I've been rather lax with weeding so far this year, partly because I'm cultivating a new attitude towards volunteers such as Carex comans, Prunella vulgaris, and wild strawberries, among others. One volunteer I noticed this year is a plant that also appeared a number of years ago and someone pulled it before it bloomed and I never found out what it was. But I still remembered the leaves, so when I saw them appear again this year, I made sure it was left alone to bloom. Amazing that I can remember the leaves of one unidentified weed that showed up possibly over 5 years ago when I forget so many other things.
The little clump of foliage started sending up long stalks with clusters of flower buds at the top. These buds finally opened to reveal five-petaled, pink flowers with bright yellow anthers.

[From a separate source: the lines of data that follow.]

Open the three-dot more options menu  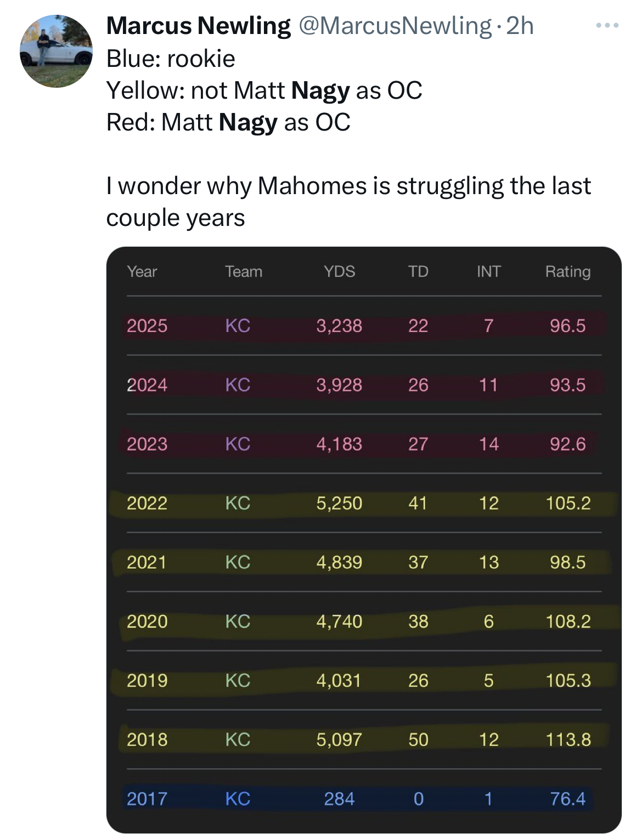[x=607, y=26]
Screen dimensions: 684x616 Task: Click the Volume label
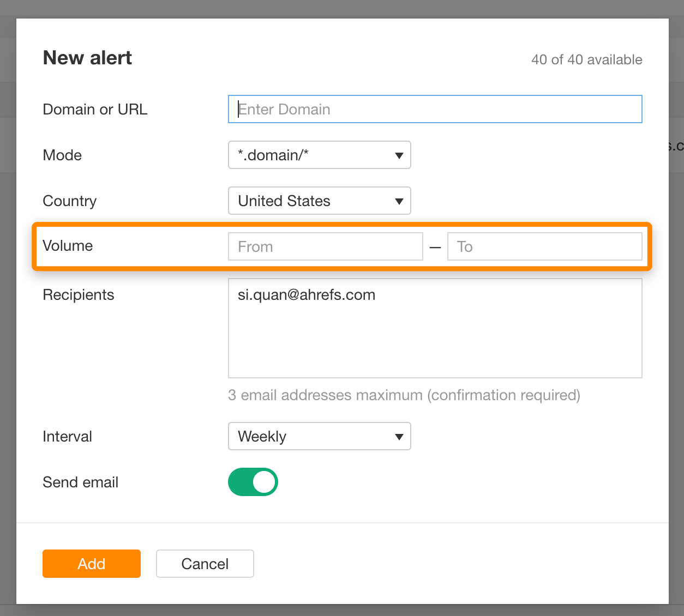pos(68,246)
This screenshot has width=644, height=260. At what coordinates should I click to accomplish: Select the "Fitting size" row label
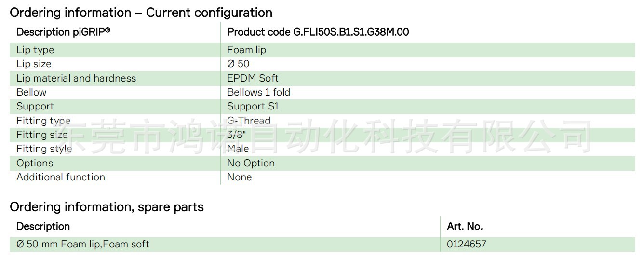42,135
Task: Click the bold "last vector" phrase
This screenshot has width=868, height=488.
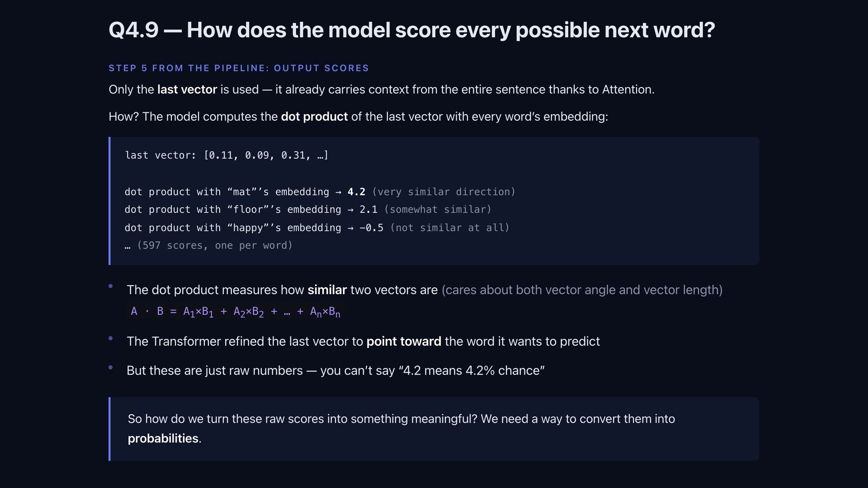Action: 187,89
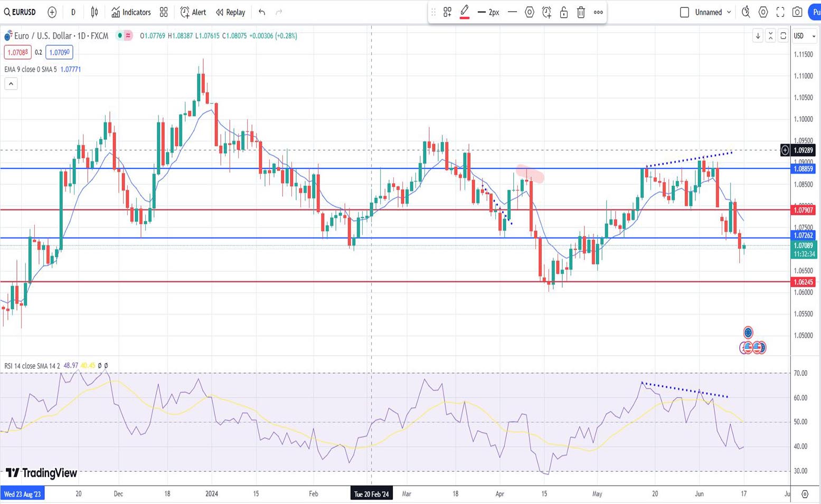Open the USD currency dropdown
This screenshot has width=821, height=504.
804,36
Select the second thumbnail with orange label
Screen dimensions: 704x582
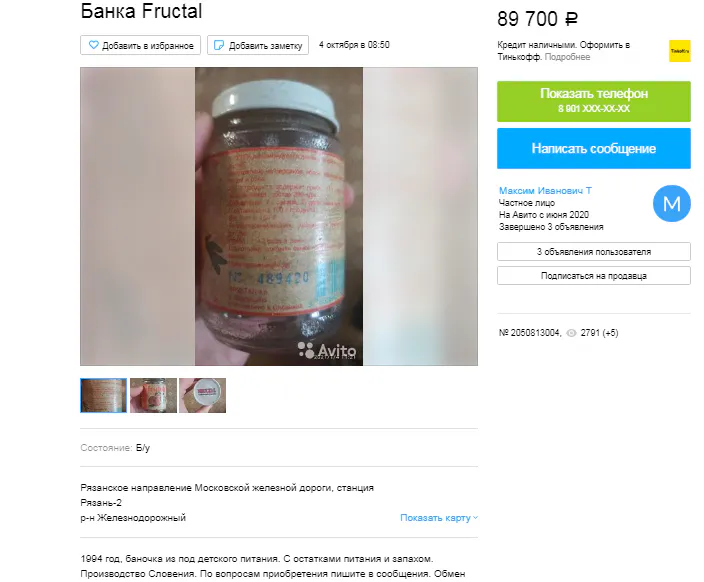pyautogui.click(x=153, y=395)
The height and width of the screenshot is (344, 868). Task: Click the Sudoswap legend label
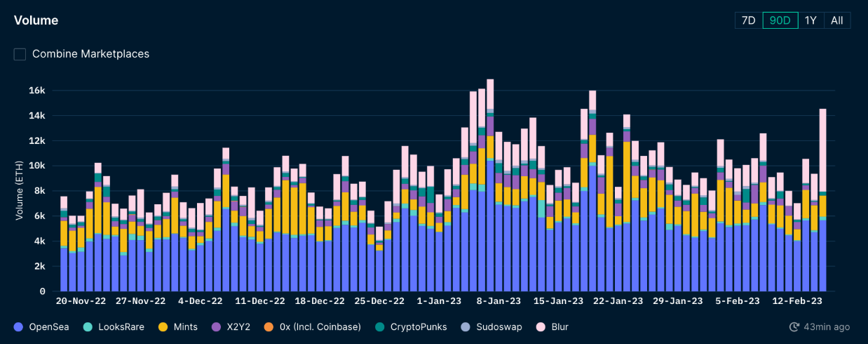coord(499,327)

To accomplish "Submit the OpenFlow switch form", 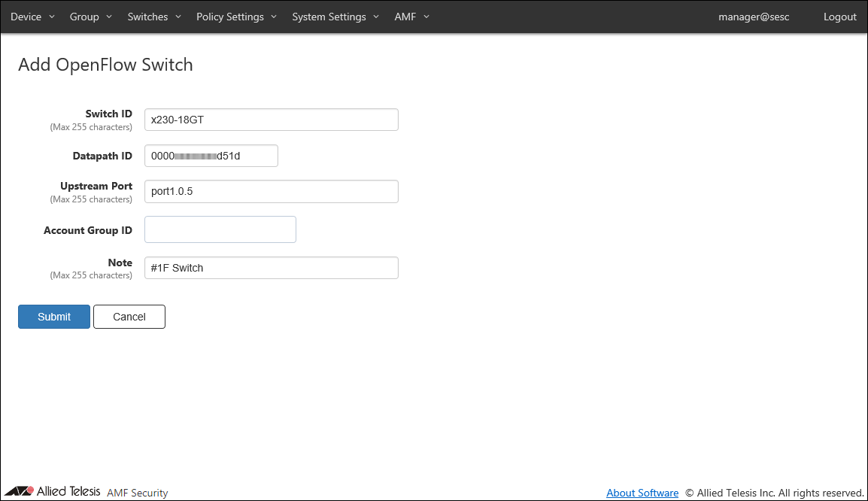I will [x=54, y=317].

Now I could identify it!
Turns out these flowers belong to Zeltnera muehlenbergii, formerly part of the genus Centaurium and known by the common name of Muehlenberg's centaury. This annual wildflower is native from British Columbia south through California. It occurs in such diverse plant communities as sagebrush scrub, grasslands, evergreen and mixed forests, oak woodlands, and wetland/riparian zones. I'm surrounded by mixed evergreen forests, with a shallow lake bordered by wide wetlands not too far away, so there's plenty of habitat for it. I've never seen it in the park or along the road on my walks, but it must be around somewhere. I didn't catch one in a photograph, but the little native bees love it.
I don't really want it growing in the island bed where it has decided to grow (twice) but the bees love it and I'm learning to be more accepting of volunteers, especially native ones, even if they are pink. I plan on saving seed and scattering it along the dry creek bed (the big one, not the little one pictured above) and in some of the more open wooded areas.